There’s a threefold challenge impacting your ability to keep your customers. Customer expectations are rising, customers are readily sharing their bad experiences publicly and customers are switching their suppliers at a dramatically increased pace.

The rise of social media and social customers now rewards those brands that engage customers through social channels and deliver a consistent and rewarding customer experience (CX). Or on the flip side, suppliers who do not deliver rewarding customer experiences are being called out publicly in forums and social networks that reach thousands or millions of potential or existing customers and have a duration of months or years. If a company’s products are chastised by existing customers, new prospects will clearly steer elsewhere and existing customers will take note, thereby increasing their likelihood of churn.

Buyers are more connected and have more knowledge and options that at any time prior. Vendors are a click away so customers can get want they want in more places. Access to more suppliers delivering more and better online information about their solutions, and verified by independent references within the buyers' social circles, has decreased barriers to switching vendors.

A 2013 Customer Experience research study released by O’Keeffe found that 49% of executives believe customers will switch brands due to a poor customer experience, while 89% of customers say they have switched brands because of a poor customer experience. Recognize these customers did not report that they may or would switch brands based on a poor CX, but they actually did. Customers are clearly beyond idle threats and demonstrating a propensity for implementing change at an increased pace.
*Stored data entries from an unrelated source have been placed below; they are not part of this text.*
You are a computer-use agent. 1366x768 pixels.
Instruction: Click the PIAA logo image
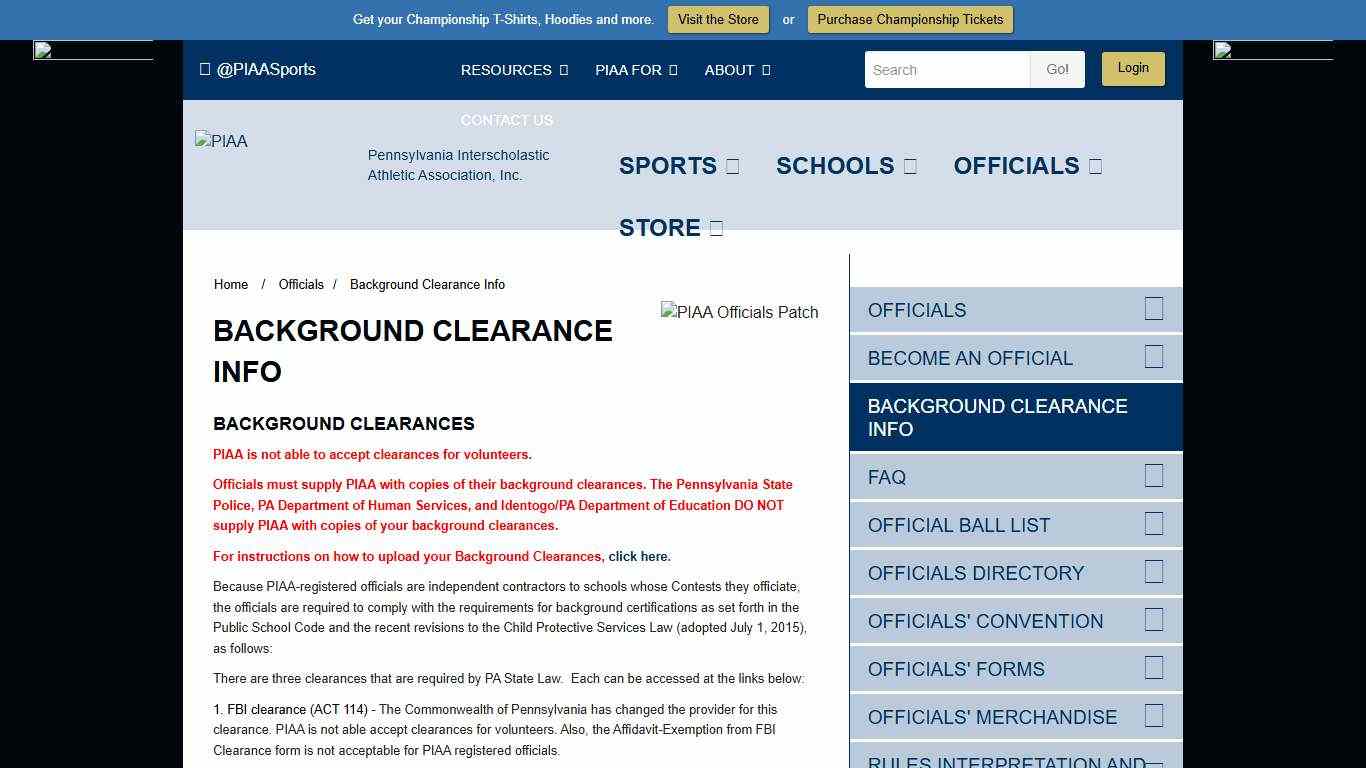[x=221, y=141]
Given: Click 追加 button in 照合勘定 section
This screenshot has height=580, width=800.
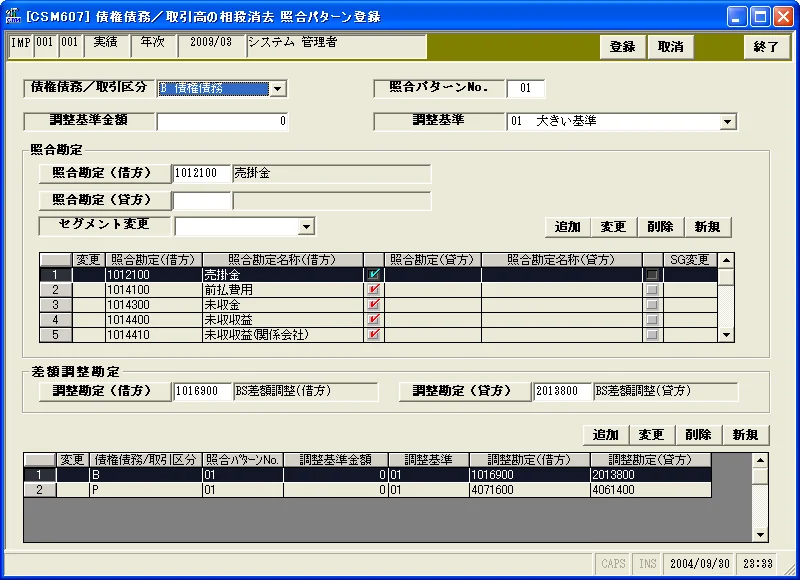Looking at the screenshot, I should pyautogui.click(x=568, y=227).
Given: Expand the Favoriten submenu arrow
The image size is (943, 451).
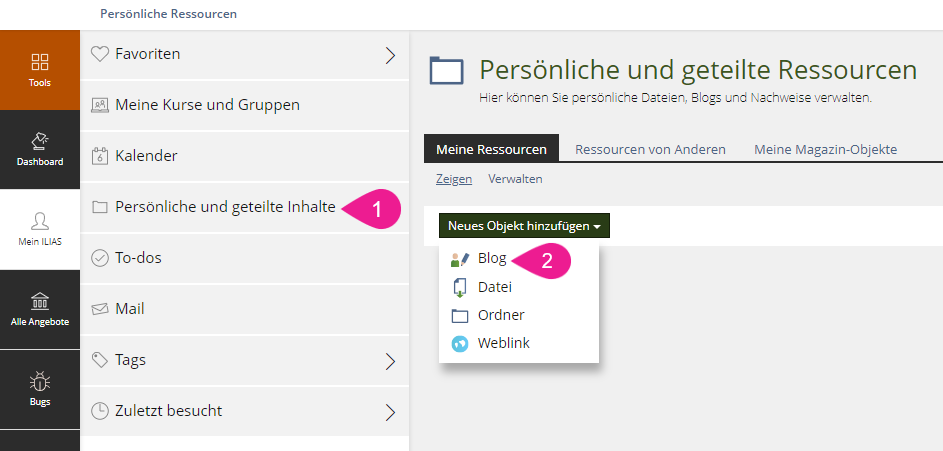Looking at the screenshot, I should 390,55.
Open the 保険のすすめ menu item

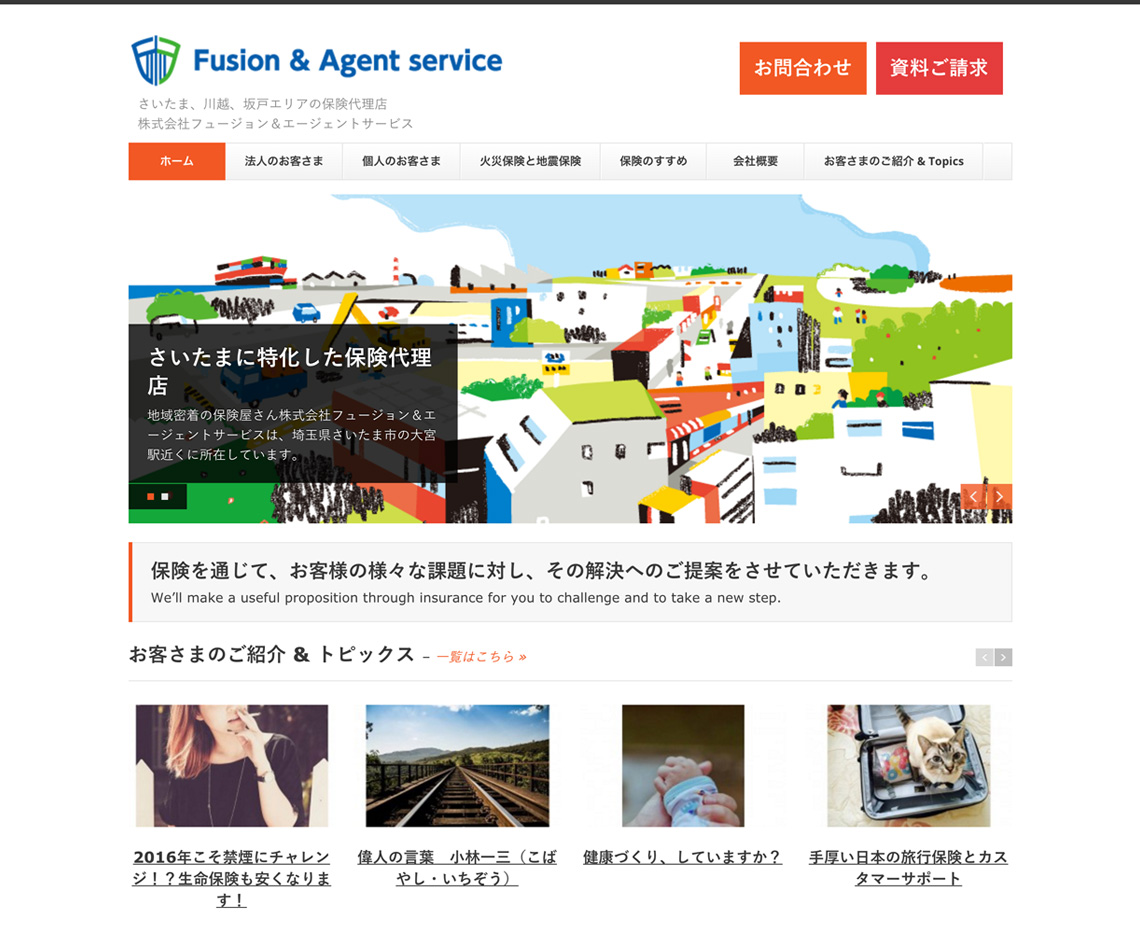click(x=653, y=161)
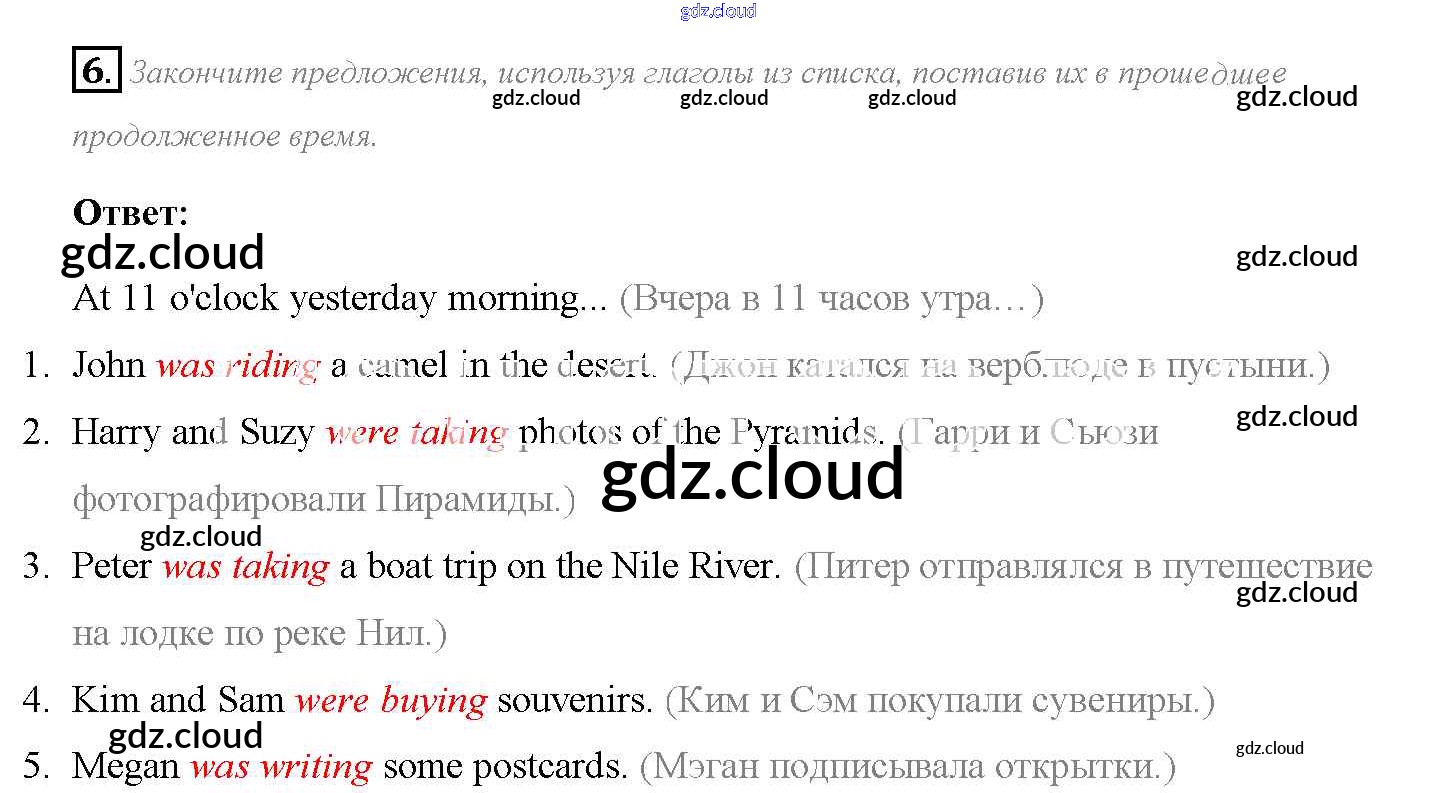
Task: Click the gray translation "Вчера в 11 часов утра"
Action: pyautogui.click(x=830, y=299)

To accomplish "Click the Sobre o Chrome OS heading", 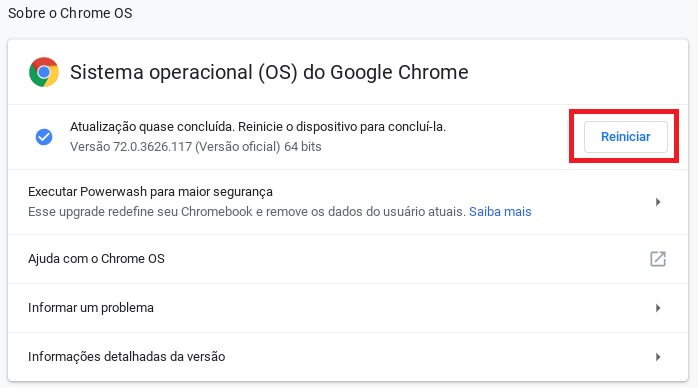I will [x=70, y=13].
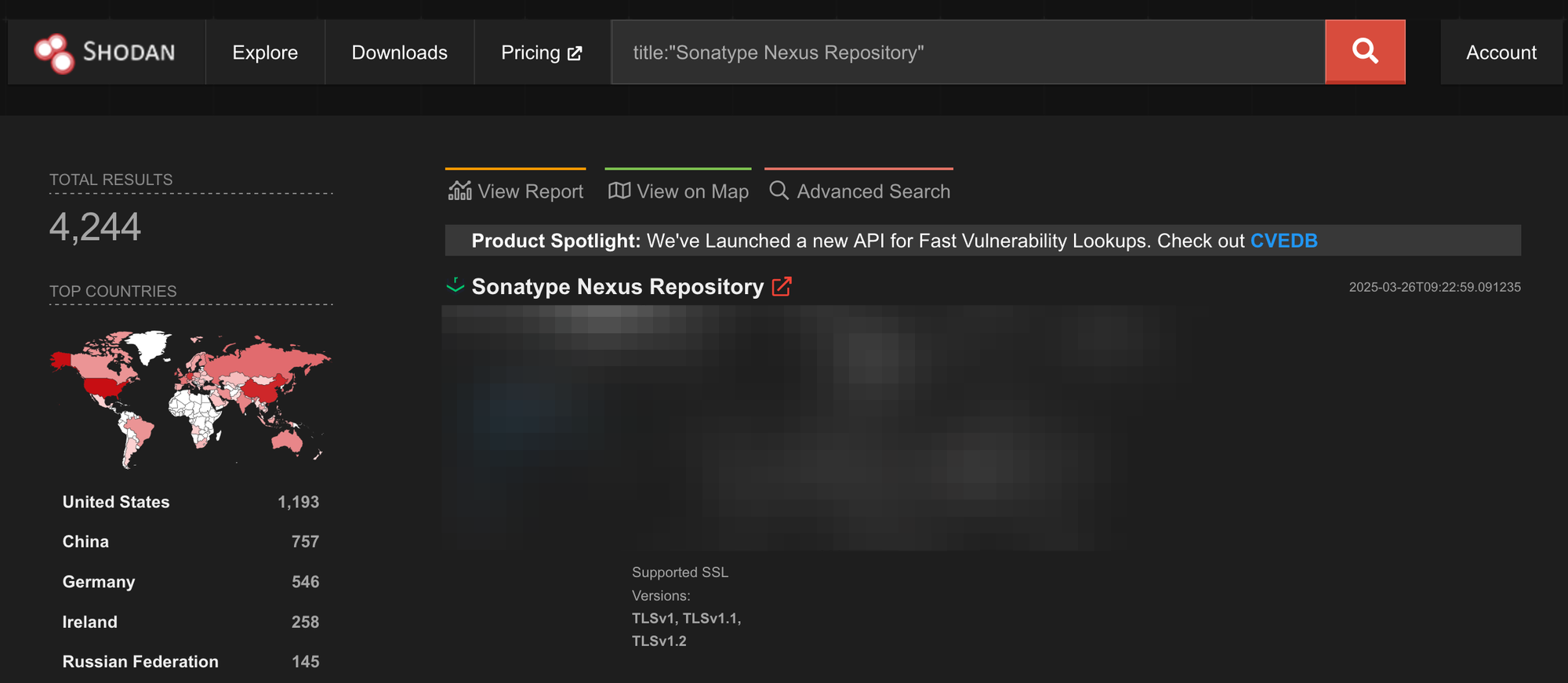Viewport: 1568px width, 683px height.
Task: Click the red search magnifier button
Action: [x=1364, y=52]
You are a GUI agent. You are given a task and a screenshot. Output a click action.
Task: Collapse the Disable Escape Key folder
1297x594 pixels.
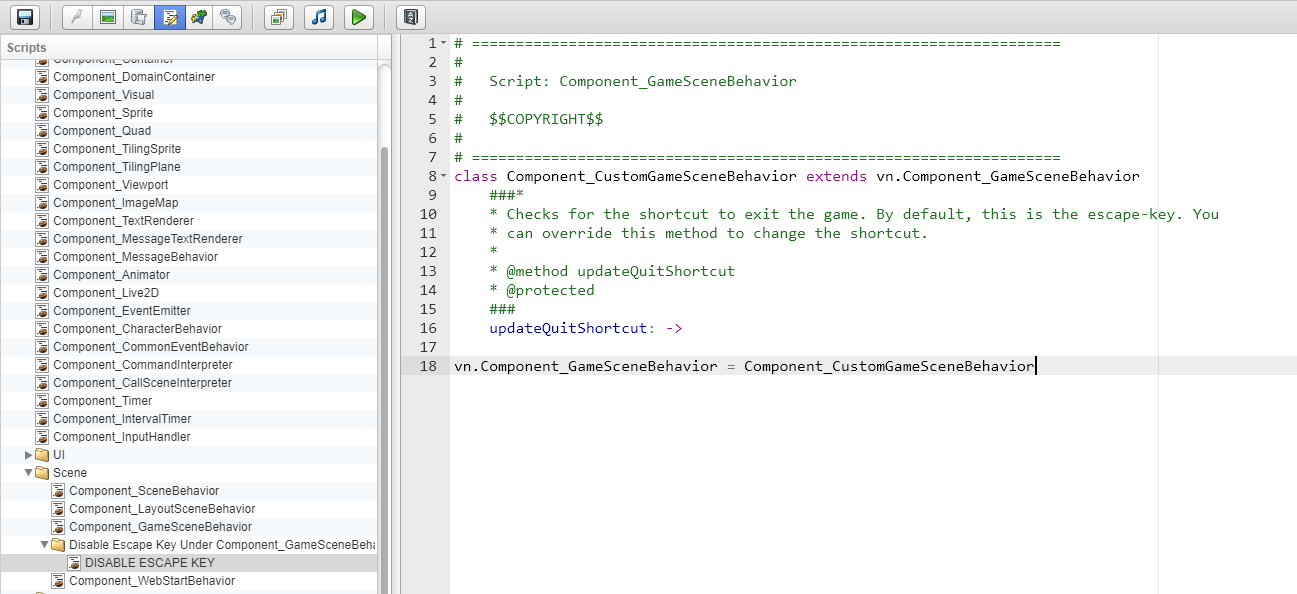click(x=44, y=545)
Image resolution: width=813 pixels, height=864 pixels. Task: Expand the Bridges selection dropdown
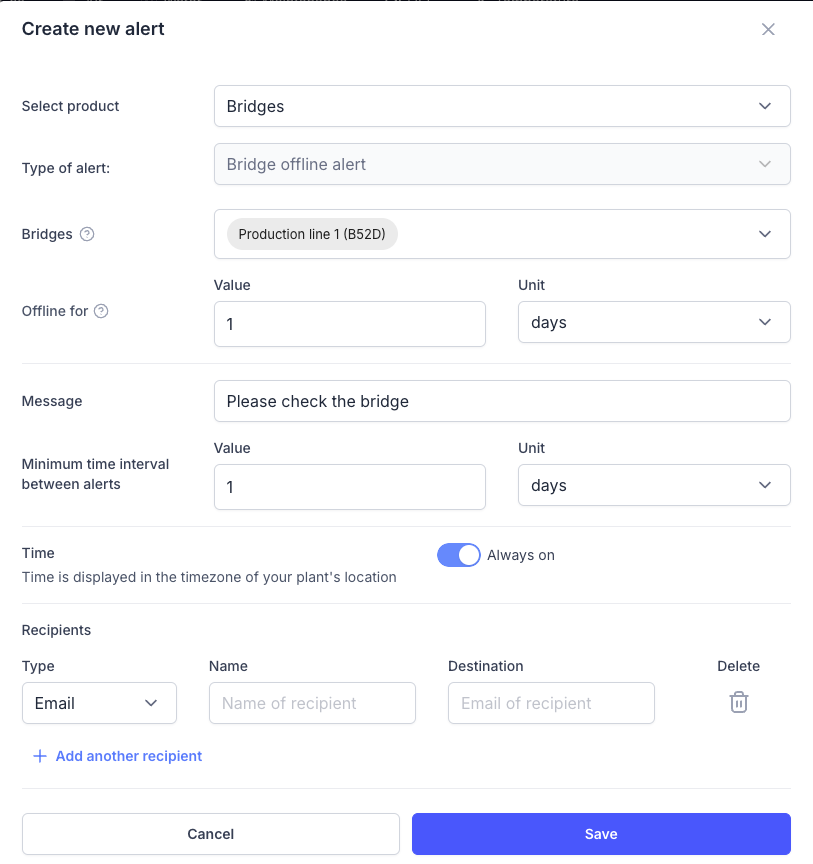764,234
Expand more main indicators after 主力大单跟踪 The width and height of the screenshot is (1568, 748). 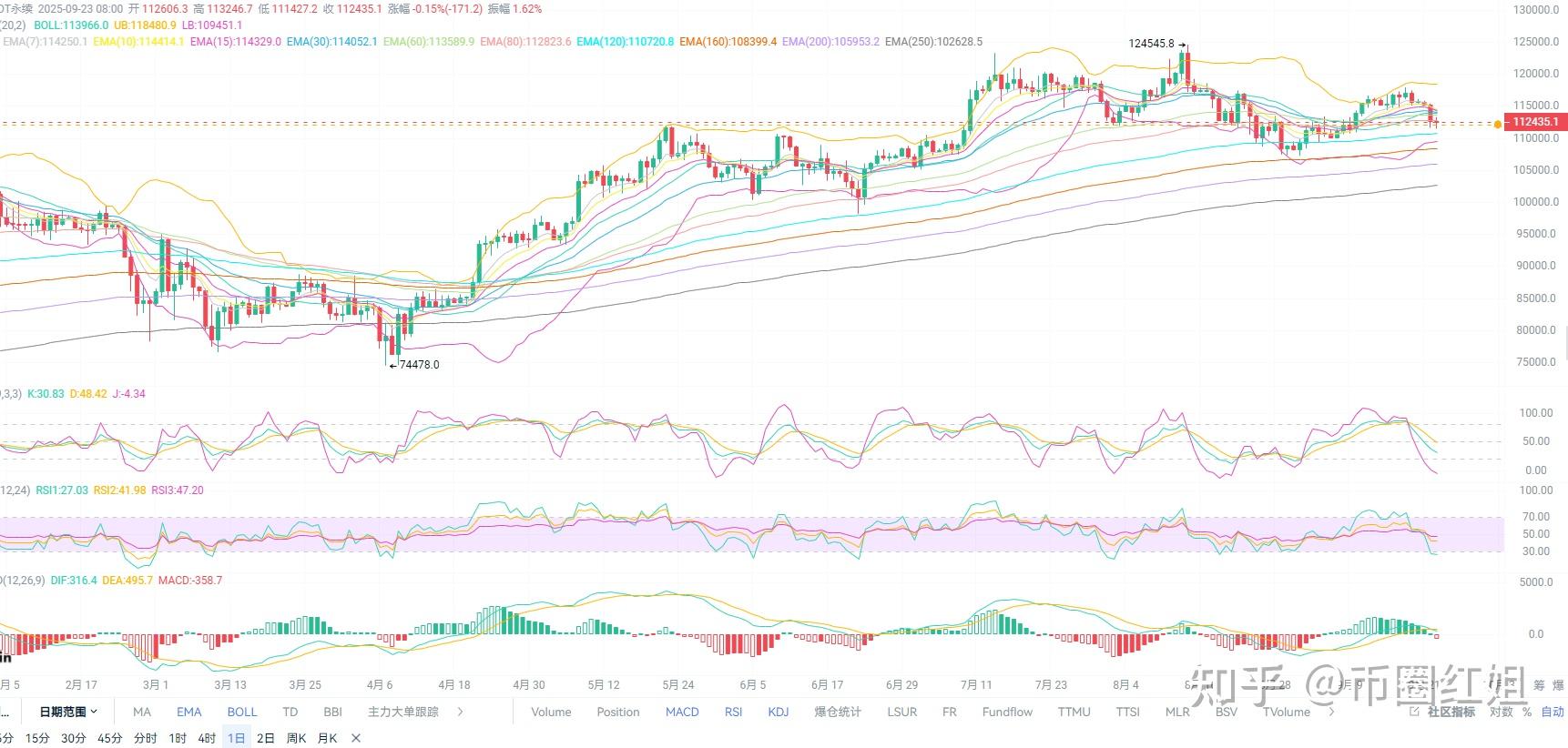pos(460,712)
The problem is real, the business impact is large and business leaders are taking note. A Bloomberg Businessweek research survey found that 80% of companies rate CX as a top strategic objective. The O’Keeffe CX research found that 93% of business leaders say that improving their customers' experience is one of their top three priorities for the next two years and 97% state that CX is critical to their business success. They also understand the cost of failure is large—estimated at 20% of revenues. Customer Experience ...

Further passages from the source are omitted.